→ Task item
Each line from the one bearing "Launch the Windows PowerShell ISE tile" through the last line of the entries below should be returned exactly, with pictures left out.

→ Records provided
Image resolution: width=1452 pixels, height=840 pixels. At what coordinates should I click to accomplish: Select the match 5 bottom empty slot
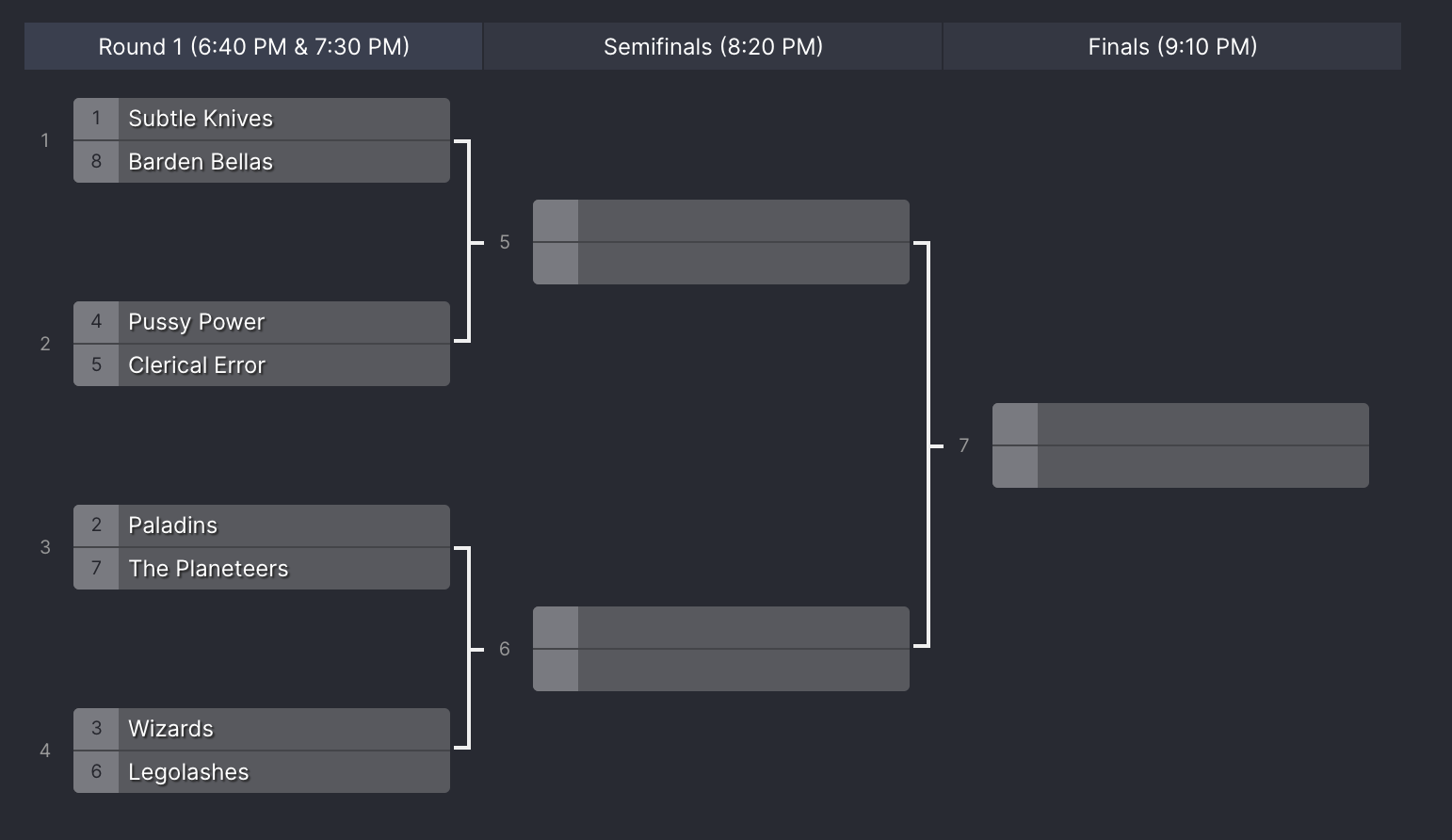pos(721,264)
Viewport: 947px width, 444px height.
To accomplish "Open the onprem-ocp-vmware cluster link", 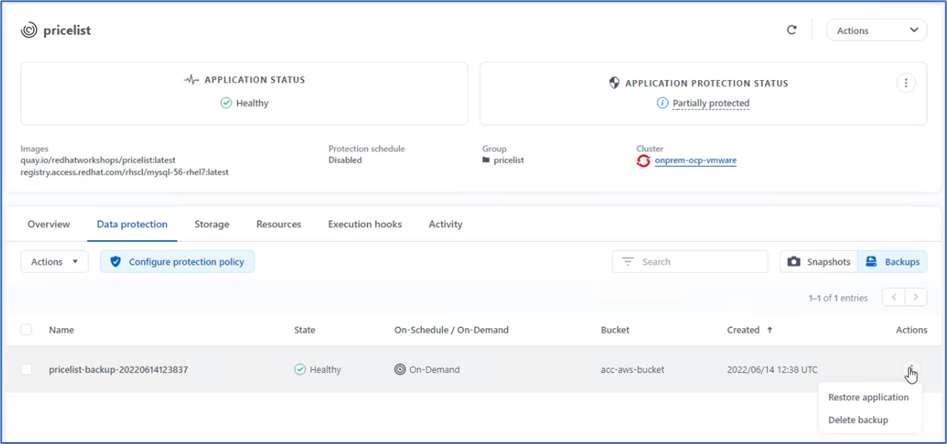I will click(695, 161).
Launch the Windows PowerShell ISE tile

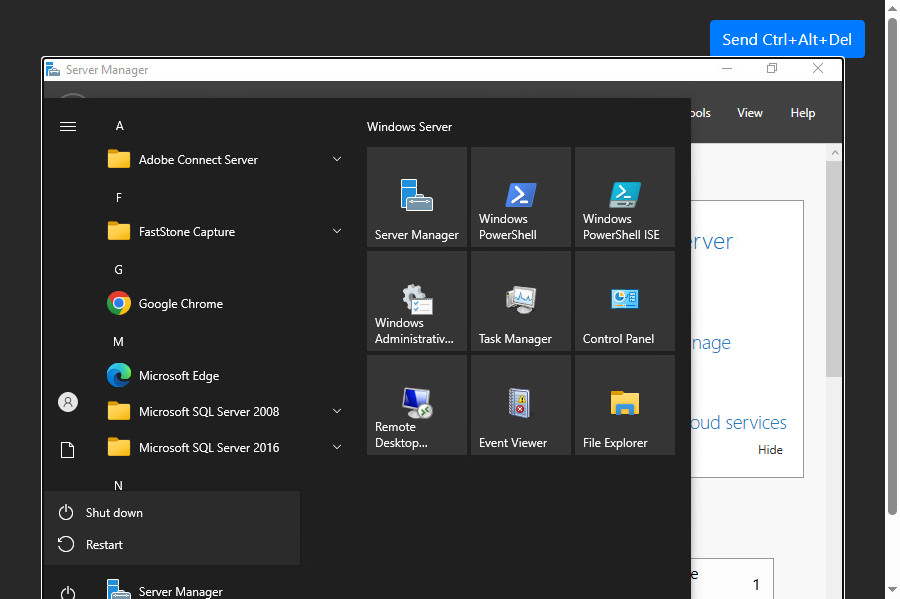click(624, 197)
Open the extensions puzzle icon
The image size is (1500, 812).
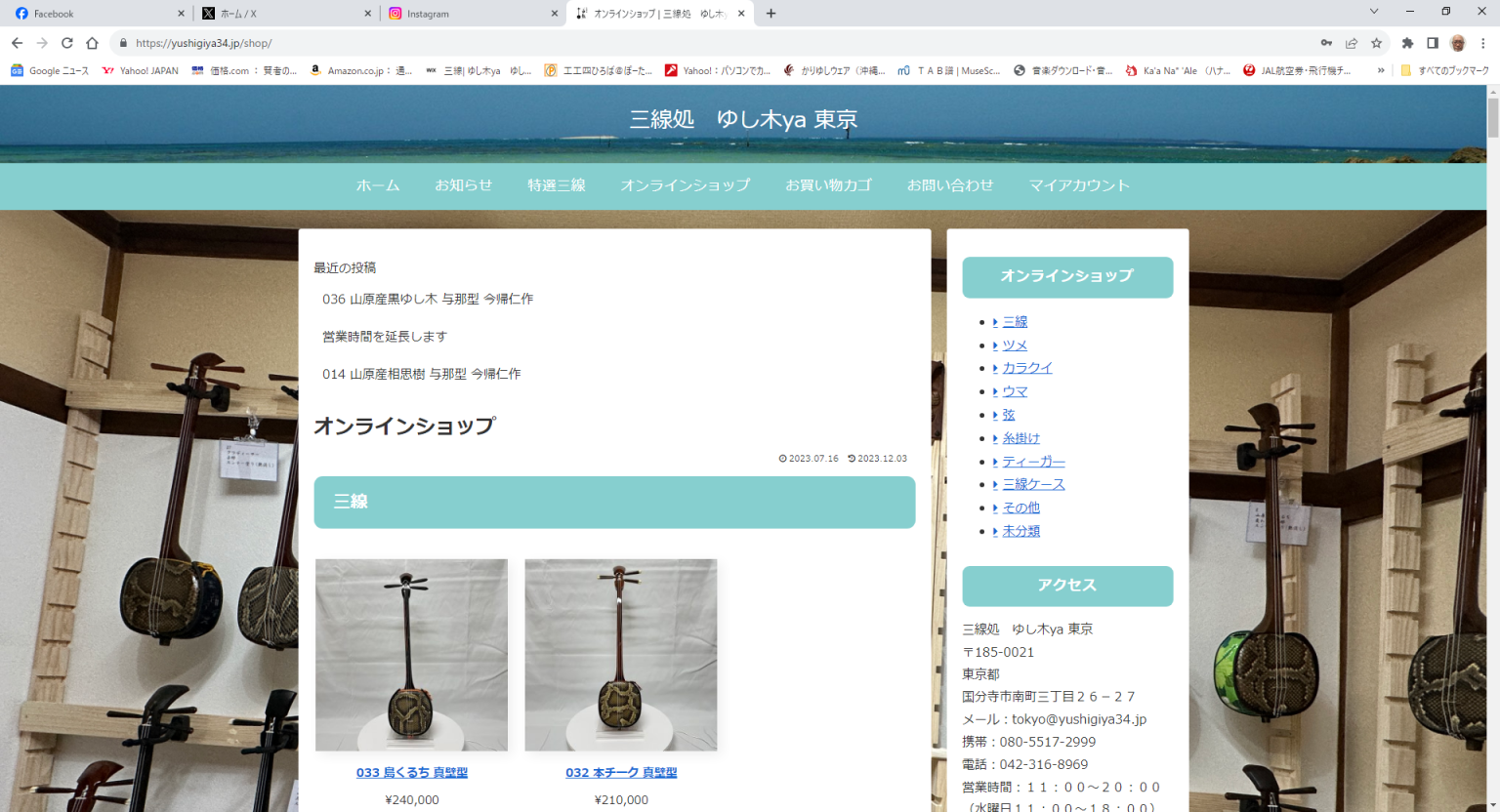tap(1407, 43)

→ Result of the task
Launch the Windows PowerShell ISE tile

click(624, 197)
Open the extensions puzzle icon
The image size is (1500, 812).
tap(1407, 43)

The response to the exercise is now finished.